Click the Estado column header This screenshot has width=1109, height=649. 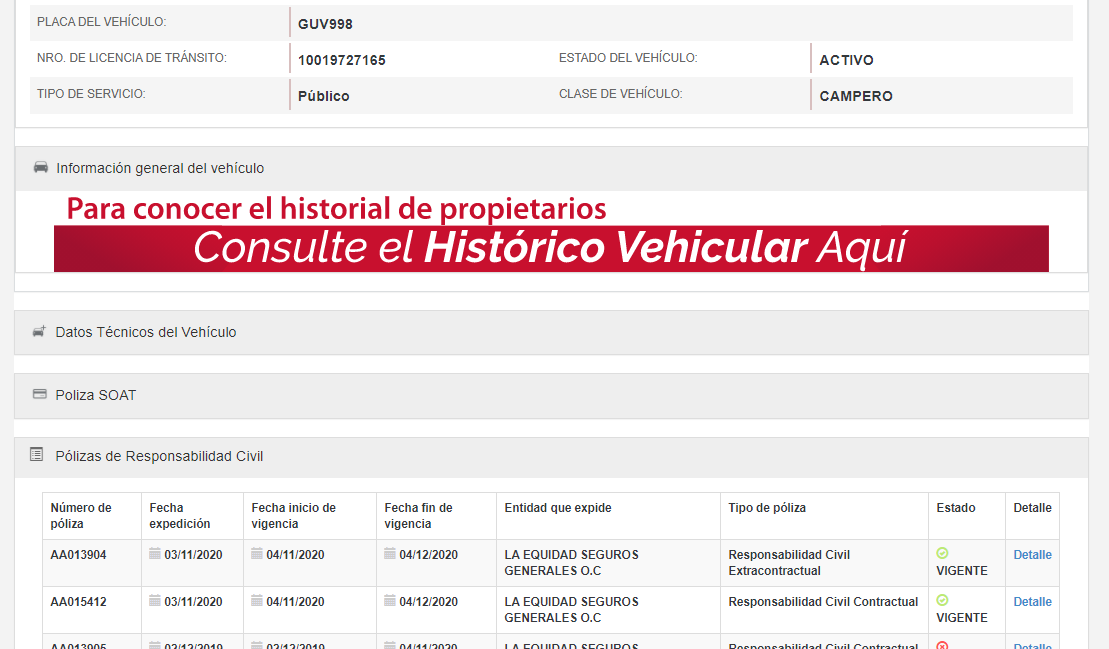click(x=955, y=508)
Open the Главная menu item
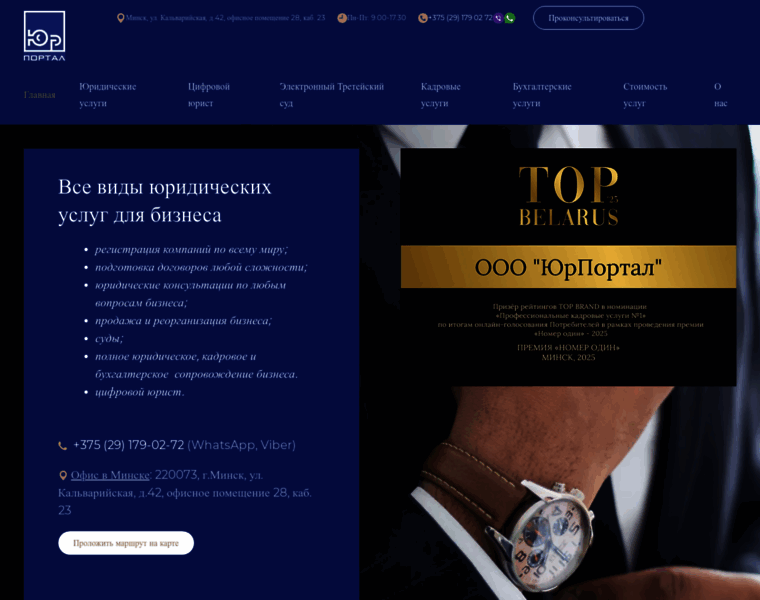The width and height of the screenshot is (760, 600). click(x=40, y=95)
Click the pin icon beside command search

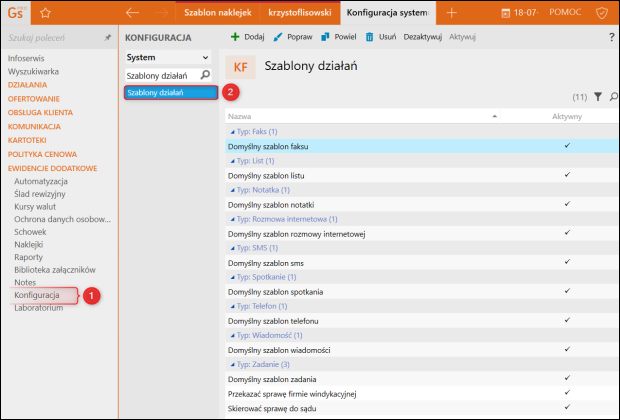click(108, 37)
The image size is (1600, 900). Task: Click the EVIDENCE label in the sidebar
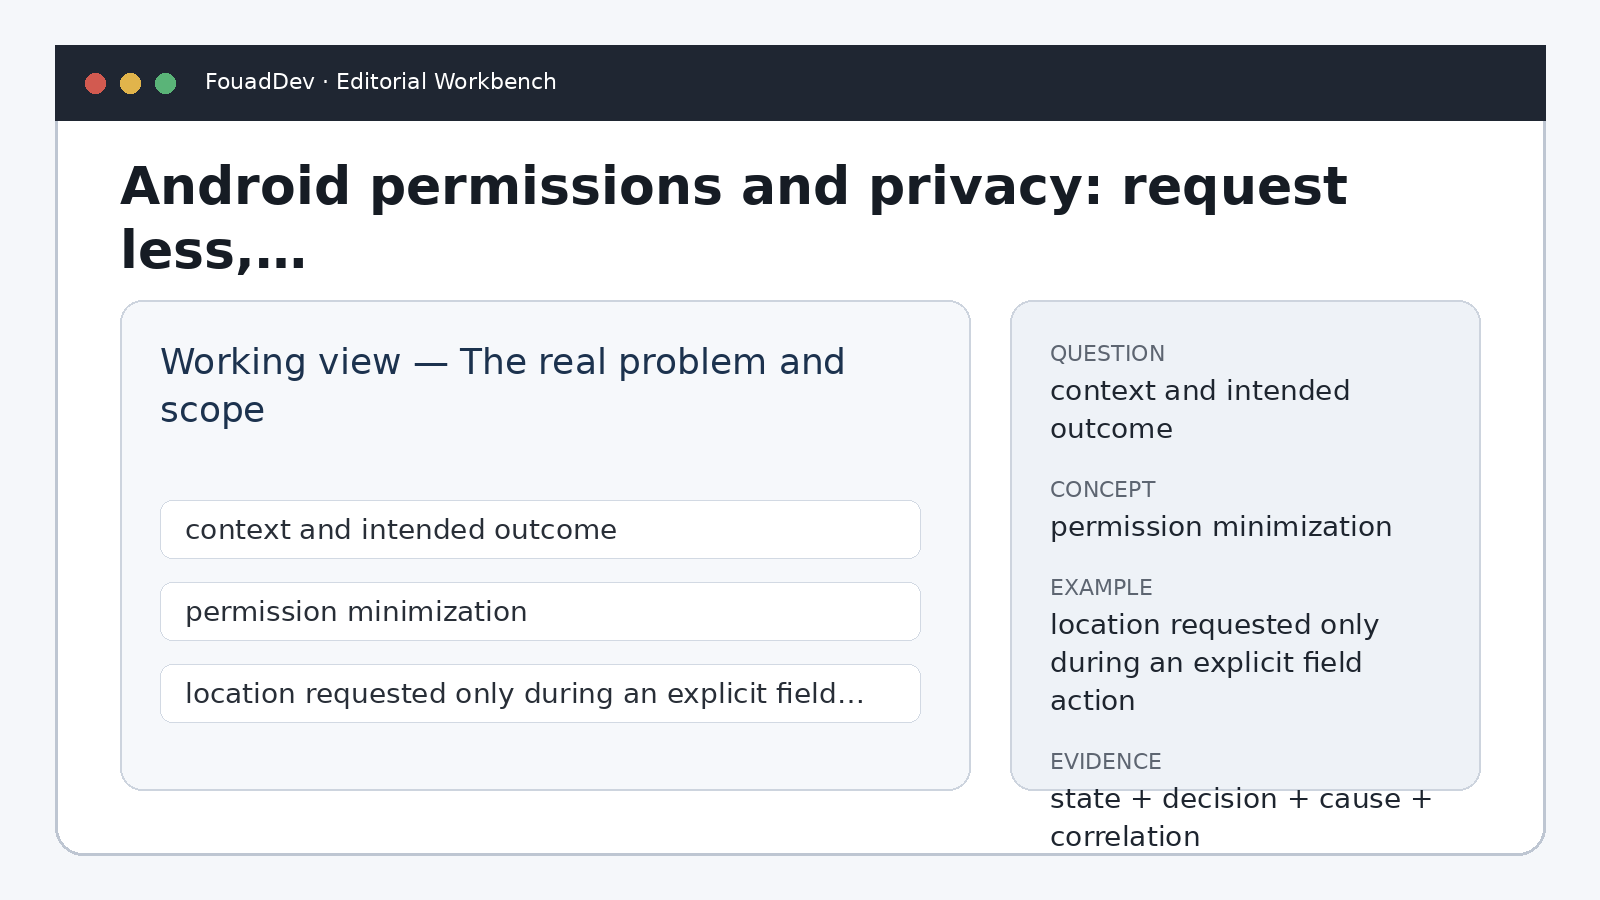(1106, 762)
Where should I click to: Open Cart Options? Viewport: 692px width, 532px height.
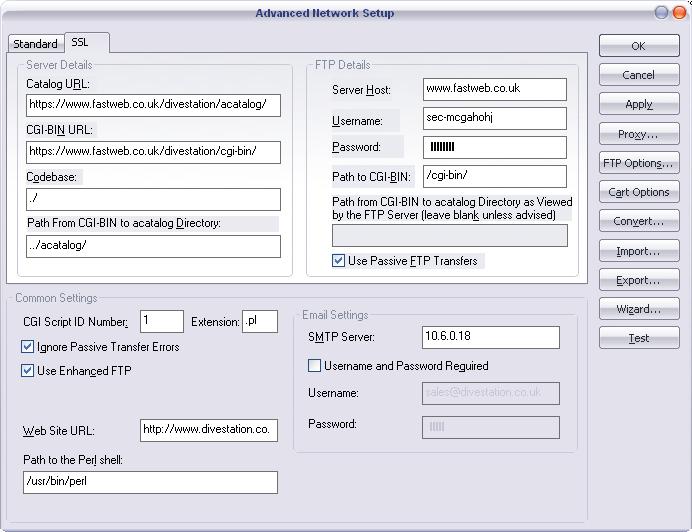click(638, 192)
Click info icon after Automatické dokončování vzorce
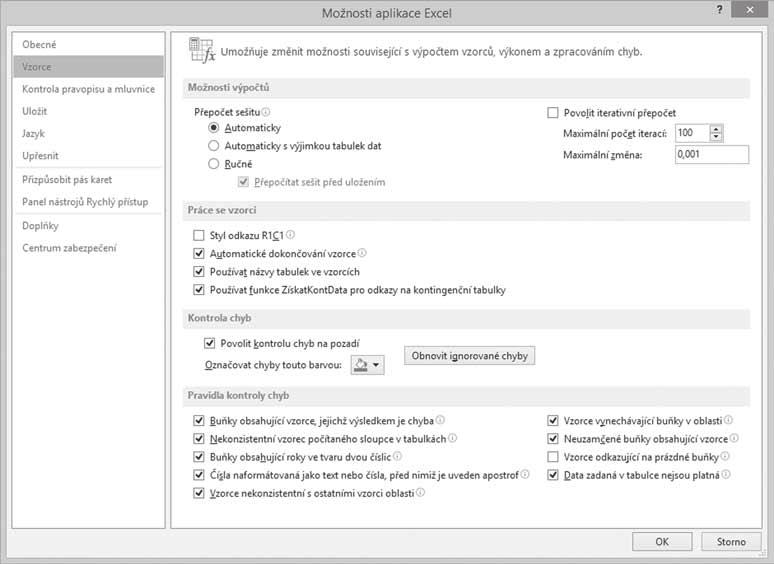 tap(362, 253)
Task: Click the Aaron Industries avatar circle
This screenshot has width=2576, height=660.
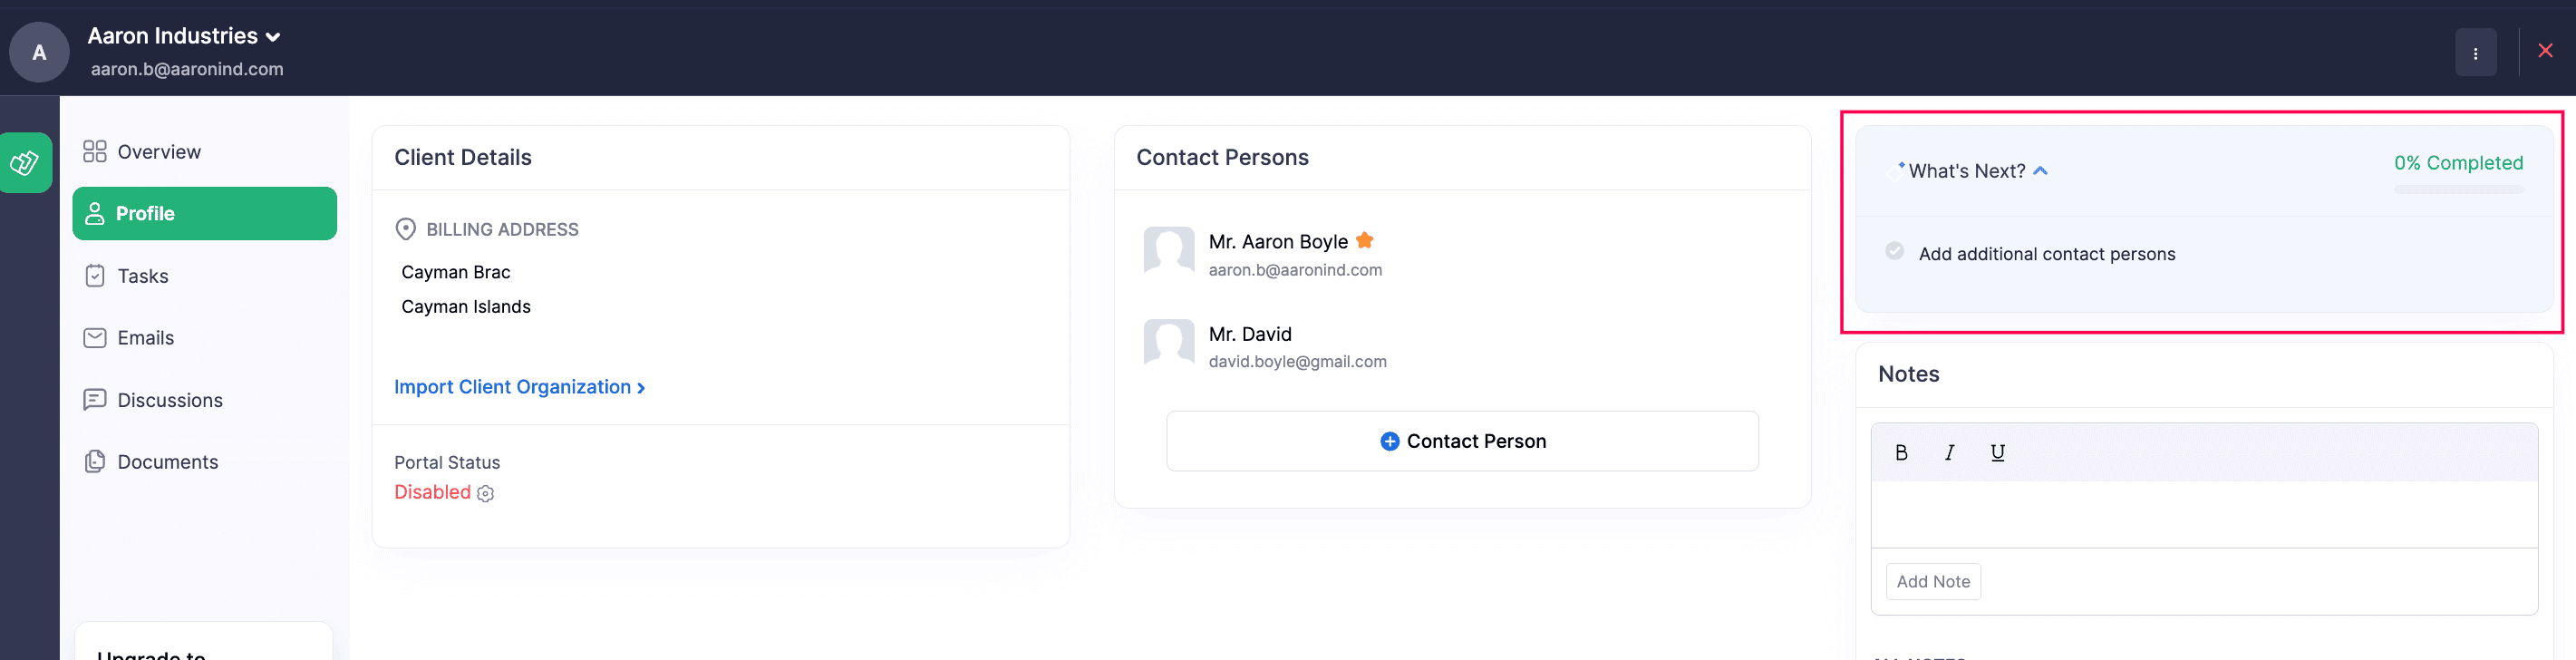Action: tap(39, 52)
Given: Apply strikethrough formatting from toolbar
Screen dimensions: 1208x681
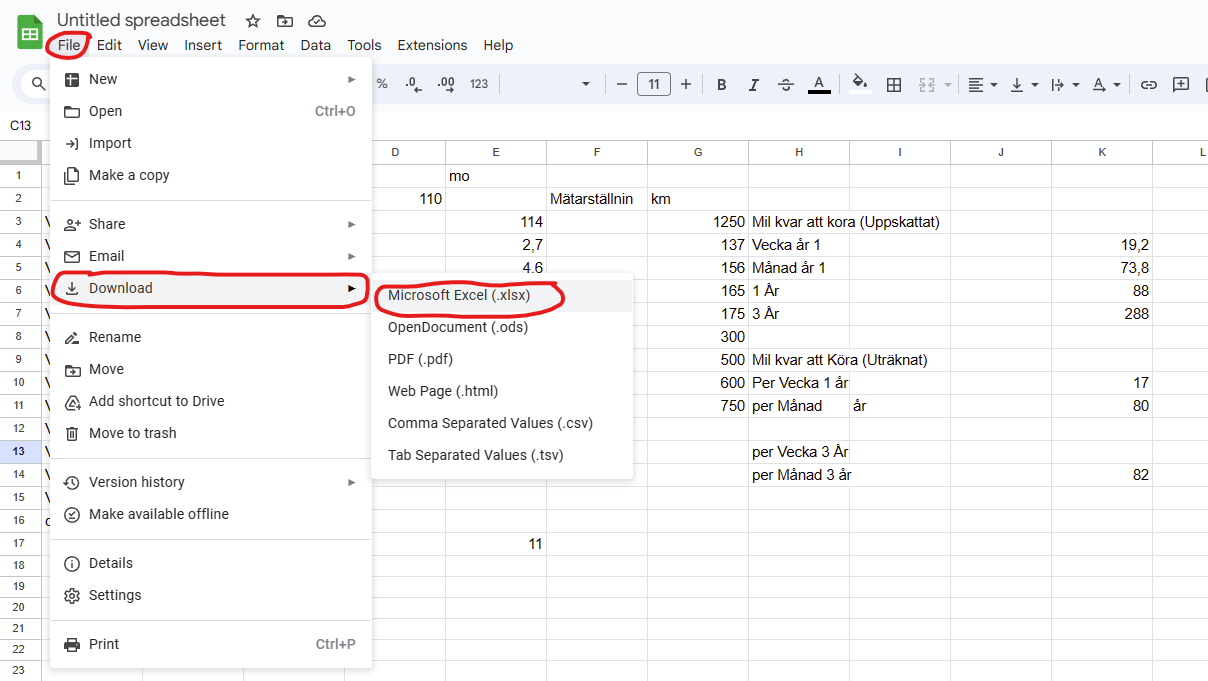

────

Prompt
Repeat verbatim the lines from the one holding "Click info icon" through the end of the listing above, both ends included, but not the pictures.

Solution to this task
Click info icon after Automatické dokončování vzorce
 tap(362, 253)
Task: Click the Aaron Industries avatar circle
This screenshot has width=2576, height=660.
Action: tap(39, 52)
Given: Apply strikethrough formatting from toolbar
Screen dimensions: 1208x681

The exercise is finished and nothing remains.